YOUR ASSIGNMENT:
Within the material below, locate the line with "Expand Gonzalo Lira's tweet via Show more" and the line with "Given: Click the refresh", then return those two lines and all lines between them, exactly as written.

SUPPLIED ENTRIES:
*** Block opens ***
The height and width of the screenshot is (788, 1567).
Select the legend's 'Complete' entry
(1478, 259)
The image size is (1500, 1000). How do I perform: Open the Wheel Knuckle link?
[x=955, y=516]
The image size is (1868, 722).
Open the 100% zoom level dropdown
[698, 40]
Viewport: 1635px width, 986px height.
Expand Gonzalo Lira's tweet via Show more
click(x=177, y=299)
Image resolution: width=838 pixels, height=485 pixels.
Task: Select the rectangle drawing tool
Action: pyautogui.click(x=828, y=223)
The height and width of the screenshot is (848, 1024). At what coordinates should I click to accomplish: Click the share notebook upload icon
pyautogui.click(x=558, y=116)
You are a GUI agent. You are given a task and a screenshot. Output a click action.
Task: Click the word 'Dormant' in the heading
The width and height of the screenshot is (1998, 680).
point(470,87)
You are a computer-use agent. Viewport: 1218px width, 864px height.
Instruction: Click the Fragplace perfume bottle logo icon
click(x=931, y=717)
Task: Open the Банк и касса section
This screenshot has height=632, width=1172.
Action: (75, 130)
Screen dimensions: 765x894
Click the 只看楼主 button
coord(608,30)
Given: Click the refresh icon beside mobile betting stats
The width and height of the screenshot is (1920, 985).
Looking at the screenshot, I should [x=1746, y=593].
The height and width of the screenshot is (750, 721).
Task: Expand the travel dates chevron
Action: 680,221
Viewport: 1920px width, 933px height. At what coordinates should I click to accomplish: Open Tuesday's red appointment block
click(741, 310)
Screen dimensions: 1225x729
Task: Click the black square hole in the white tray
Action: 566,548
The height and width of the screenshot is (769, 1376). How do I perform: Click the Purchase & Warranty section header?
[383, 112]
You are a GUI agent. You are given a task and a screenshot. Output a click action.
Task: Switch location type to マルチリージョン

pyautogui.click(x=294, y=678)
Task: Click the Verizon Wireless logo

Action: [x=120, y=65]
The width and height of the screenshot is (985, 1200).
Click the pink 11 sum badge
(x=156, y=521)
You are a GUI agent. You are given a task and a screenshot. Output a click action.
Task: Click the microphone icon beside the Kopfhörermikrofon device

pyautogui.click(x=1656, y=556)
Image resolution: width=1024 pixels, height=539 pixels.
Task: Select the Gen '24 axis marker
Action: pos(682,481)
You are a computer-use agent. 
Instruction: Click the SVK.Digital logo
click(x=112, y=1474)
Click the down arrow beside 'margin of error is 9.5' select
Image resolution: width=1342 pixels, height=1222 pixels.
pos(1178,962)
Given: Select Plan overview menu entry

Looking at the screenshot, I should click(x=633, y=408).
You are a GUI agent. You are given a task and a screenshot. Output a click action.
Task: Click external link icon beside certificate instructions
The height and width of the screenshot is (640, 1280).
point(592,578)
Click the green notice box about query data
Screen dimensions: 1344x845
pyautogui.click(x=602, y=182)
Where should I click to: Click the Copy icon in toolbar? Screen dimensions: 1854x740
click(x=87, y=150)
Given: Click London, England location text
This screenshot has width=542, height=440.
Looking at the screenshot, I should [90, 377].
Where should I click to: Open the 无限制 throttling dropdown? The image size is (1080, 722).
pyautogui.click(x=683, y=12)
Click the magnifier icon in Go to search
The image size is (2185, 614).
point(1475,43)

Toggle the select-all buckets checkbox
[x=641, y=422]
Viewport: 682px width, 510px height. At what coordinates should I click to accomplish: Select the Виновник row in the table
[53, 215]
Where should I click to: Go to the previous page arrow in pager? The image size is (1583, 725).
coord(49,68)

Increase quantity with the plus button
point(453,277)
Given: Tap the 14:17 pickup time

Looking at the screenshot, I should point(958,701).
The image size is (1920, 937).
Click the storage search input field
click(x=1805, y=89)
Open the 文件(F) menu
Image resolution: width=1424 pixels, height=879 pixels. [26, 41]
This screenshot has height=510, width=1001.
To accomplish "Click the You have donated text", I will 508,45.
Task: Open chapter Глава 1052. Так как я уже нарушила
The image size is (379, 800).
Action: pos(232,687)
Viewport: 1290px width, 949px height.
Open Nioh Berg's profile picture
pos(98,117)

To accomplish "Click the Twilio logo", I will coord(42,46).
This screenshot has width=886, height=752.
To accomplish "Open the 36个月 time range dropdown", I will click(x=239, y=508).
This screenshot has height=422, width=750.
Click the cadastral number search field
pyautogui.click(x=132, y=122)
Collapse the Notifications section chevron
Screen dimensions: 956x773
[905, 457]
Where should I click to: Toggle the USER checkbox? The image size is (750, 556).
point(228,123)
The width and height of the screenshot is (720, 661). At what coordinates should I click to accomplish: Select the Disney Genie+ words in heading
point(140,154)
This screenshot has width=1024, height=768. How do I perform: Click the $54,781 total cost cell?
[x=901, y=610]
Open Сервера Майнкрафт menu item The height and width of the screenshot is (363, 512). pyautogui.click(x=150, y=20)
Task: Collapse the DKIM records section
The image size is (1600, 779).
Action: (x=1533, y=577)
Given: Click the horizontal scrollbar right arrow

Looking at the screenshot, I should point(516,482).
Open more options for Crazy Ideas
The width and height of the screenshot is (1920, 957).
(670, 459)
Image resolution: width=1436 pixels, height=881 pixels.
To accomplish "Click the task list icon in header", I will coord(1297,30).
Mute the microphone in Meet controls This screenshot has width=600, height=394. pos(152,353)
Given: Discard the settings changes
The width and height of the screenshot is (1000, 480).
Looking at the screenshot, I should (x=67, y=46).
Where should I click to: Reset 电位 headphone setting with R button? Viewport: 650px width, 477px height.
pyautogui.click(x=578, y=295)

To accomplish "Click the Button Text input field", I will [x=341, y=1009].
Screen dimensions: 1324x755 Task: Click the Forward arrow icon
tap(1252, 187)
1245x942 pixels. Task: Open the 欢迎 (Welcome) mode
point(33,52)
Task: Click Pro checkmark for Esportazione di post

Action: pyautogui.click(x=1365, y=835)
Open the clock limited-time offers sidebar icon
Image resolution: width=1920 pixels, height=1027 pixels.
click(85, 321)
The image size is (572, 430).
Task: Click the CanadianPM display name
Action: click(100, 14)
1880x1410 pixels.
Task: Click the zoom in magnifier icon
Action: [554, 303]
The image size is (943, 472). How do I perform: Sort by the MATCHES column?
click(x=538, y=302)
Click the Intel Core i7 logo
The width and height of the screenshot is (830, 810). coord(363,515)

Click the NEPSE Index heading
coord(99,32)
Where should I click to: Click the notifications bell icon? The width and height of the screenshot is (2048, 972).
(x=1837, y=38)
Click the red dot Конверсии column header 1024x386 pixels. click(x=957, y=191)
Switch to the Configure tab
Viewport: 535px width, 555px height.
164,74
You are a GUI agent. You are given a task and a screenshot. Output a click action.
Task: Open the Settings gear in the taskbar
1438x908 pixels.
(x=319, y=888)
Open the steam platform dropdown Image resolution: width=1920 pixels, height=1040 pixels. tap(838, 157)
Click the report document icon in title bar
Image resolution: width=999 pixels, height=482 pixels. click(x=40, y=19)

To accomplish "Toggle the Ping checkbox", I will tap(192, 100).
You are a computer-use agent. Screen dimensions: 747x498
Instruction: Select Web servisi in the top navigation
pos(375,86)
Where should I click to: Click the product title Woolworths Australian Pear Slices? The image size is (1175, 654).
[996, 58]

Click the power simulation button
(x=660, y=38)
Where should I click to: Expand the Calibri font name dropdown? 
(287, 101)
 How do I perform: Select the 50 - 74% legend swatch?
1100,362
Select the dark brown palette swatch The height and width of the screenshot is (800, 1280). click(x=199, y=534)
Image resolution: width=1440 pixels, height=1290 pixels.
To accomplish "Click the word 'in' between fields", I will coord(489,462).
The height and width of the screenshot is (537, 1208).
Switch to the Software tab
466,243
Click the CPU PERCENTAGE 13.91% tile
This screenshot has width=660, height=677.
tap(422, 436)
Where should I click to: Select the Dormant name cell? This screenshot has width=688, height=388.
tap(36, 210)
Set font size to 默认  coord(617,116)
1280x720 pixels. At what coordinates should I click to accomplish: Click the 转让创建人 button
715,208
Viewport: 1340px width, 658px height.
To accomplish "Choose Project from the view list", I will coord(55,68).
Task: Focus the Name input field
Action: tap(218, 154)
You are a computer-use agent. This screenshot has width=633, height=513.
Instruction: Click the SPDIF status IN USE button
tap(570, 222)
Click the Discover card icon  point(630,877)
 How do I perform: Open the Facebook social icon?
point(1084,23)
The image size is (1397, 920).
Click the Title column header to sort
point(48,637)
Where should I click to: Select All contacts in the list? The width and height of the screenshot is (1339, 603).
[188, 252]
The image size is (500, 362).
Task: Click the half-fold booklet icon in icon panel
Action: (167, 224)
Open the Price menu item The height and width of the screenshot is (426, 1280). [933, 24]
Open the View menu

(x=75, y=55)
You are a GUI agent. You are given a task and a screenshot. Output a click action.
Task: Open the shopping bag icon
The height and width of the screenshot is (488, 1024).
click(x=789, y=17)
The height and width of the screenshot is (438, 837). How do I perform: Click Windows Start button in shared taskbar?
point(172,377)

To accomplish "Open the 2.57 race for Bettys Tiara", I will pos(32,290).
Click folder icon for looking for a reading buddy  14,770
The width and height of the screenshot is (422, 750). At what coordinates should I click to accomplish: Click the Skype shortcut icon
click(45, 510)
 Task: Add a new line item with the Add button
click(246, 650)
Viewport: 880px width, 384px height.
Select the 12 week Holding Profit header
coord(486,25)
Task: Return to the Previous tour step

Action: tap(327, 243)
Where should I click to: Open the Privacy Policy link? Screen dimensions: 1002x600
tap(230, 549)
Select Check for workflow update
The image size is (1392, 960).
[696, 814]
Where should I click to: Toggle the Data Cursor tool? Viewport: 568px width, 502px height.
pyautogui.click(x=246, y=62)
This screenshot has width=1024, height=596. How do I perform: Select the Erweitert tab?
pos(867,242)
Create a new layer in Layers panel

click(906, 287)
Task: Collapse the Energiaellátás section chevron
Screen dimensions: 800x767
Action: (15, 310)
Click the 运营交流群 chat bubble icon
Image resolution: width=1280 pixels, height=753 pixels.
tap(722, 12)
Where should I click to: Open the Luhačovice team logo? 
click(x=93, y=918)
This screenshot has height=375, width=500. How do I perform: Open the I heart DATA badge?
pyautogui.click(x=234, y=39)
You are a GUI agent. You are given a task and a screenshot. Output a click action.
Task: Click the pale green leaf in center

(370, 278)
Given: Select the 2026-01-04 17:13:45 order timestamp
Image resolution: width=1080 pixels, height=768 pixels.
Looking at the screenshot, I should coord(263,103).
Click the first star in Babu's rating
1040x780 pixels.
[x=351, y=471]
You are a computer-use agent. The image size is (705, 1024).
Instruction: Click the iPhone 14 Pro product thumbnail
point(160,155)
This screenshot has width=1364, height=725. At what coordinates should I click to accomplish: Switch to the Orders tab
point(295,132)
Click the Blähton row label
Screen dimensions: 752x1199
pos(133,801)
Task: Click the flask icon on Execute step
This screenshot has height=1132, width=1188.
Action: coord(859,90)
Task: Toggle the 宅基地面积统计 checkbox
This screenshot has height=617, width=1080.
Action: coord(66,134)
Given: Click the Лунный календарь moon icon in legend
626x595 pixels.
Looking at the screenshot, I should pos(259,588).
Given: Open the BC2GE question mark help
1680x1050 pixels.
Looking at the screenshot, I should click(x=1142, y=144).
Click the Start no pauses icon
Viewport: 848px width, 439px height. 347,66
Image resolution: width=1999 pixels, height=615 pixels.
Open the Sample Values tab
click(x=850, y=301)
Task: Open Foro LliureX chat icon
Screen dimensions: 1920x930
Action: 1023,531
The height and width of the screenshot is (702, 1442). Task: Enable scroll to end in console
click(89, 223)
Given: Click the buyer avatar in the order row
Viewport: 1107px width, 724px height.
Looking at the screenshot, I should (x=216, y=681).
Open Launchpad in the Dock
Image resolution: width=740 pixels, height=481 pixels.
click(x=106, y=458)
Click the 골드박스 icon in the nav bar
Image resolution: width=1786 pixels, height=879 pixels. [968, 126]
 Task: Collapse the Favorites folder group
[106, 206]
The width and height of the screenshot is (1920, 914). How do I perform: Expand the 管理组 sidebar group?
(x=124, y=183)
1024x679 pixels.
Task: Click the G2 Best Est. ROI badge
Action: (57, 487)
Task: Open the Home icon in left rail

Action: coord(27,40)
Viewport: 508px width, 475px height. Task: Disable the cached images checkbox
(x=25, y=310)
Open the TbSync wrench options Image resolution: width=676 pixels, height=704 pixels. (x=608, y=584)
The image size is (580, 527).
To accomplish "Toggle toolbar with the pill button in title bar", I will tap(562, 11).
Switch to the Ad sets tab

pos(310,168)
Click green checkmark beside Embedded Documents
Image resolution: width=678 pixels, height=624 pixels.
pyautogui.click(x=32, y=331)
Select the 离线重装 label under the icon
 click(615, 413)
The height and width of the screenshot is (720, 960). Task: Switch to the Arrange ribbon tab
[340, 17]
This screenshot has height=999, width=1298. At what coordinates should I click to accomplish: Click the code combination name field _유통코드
*** Block closes ***
TASK ANSWER:
Expand Gonzalo Lira's tweet via Show more
click(x=177, y=299)
Image resolution: width=838 pixels, height=485 pixels.
Task: Select the rectangle drawing tool
Action: pyautogui.click(x=828, y=223)
The height and width of the screenshot is (848, 1024). At what coordinates should I click to accomplish: Click the share notebook upload icon
pyautogui.click(x=558, y=116)
You are a GUI agent. You are given a task and a screenshot. Output a click action.
Task: Click the word 'Dormant' in the heading
The width and height of the screenshot is (1998, 680).
point(470,87)
You are a computer-use agent. Viewport: 1218px width, 864px height.
Instruction: Click the Fragplace perfume bottle logo icon
click(x=931, y=717)
Task: Open the Банк и касса section
This screenshot has height=632, width=1172.
Action: (75, 130)
Screen dimensions: 765x894
Click the 只看楼主 button
coord(608,30)
Given: Click the refresh icon beside mobile betting stats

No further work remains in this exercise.